Estos días de retiro en la playa me han transportado a mi niñez. Ayer mi papá compró cuchuflís a 'Tomate', un señor que lleva más de 15 años vendiendo estas delicias en la playa de Reñaca. Estaba todo bien hasta que se desató una especie de nostalgia/ansiedad en mi, pues nadie que haya crecido en los 90s podría decir que no pataleó por un paquete de cuchuflís. Muy sencillo: no había mejor forma de compensar las horas en el mar que comiendo estas delicias de antaño, los primos lejanos de los aburridos barquillos que se remontan a los años 40 en Chile, cuando se vendían rellenos de manjar en partidos de fútbol, y que más tarde se transformarían en sinónimo de verano para todas las familias chilenas. 'Tomate' lo afirma: "El cuchuflí es por lejos lo que más vendo. ¿A quién no le gusta el cuchuflí?".


Yo soy una de esas personas. Soy fan de los cuchuflís. Mis veranos de niña los pasé entre Las Cruces y Reñaca junto a mis 156 primos (todos hombres). Lástima que aunque conformábamos una verdadera tropa rebelde, SP (mi mamá) tenía todo controlado y al poner un pie en la arena a eso de las 10 de la mañana (porque había que "aprovechar la playa"), lanzaba la primera amenaza: "Si quieren algo del kiosco es una cosa o la otra porque no hay para todos. Tienen que aprender a decidir. Centella, Trululú o algo de la señora del 'cuchuflí, barquillo, palmera, pan de huevo, merengue' (SP incluso lo decía cantao')". No habían privilegios por ser la única mujer, mucho menos se imaginen que me tratara como "princesita". Al contrario: mis papás siempre fueron avant garde y el feminismo es algo que no se discute en mi familia.




En fin. No era tarea fácil ganarse el paquete de cuchuflís. Muchas veces le discutí a mi mamá que no tenía la plata (porque básicamente tenía 7 años) y que si solo me compraba los cuchuflís de la señora me iba a cagar de sed. "Una o la otra", repetía ella. Tenía que acatar nomás, porque SP es de mecha corta. Así era como me transformaba en una verdadera ave de casería, pues podía pasar horas buscando a la señora de los cuchuflís. No exagero: me acuerdo de incluso haber gritado de emoción cuando pasaba. "Mamáááááá, viene la señora de los cuchuflís". La pobrecita nos debe haber odiado y desde pequeña, supe lo que eran los créditos, porque siempre me fiaba y al final de las vacaciones saldaba mi deuda. Más de alguna vez vendí con ella para conseguir un paquete gratis.

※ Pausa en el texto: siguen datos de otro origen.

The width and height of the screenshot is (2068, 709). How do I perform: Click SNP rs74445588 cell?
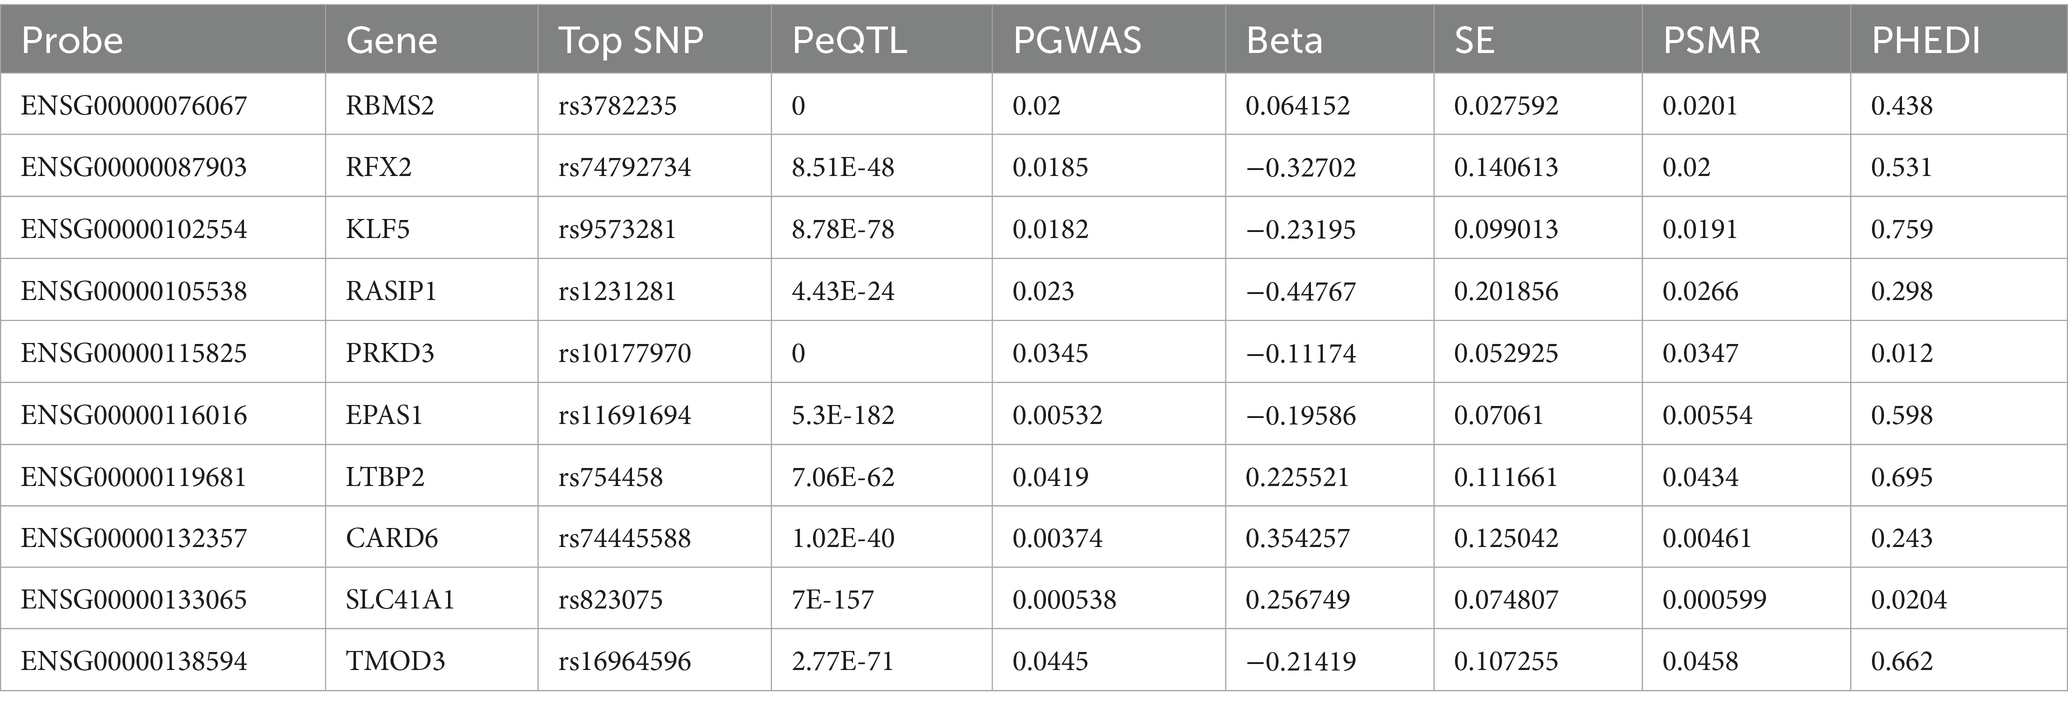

Siempre fiel a los cuchuflís, los cuidaba como hueso santo. No había peor infierno que cuando mi papá aparecía uno que otro día en la playa y osaba a sacar uno de la bolsa sin mi permiso. Eso era guerra. Me daba rabia, hasta me ponía a llorar. Mis cuchuflís eran todo lo que pensaba mientras mataba las horas en el mar y no había mejor sensación que tirarme en la toalla hecha una 'escalopa' de arena y comérmelos de a poco. Un manjars.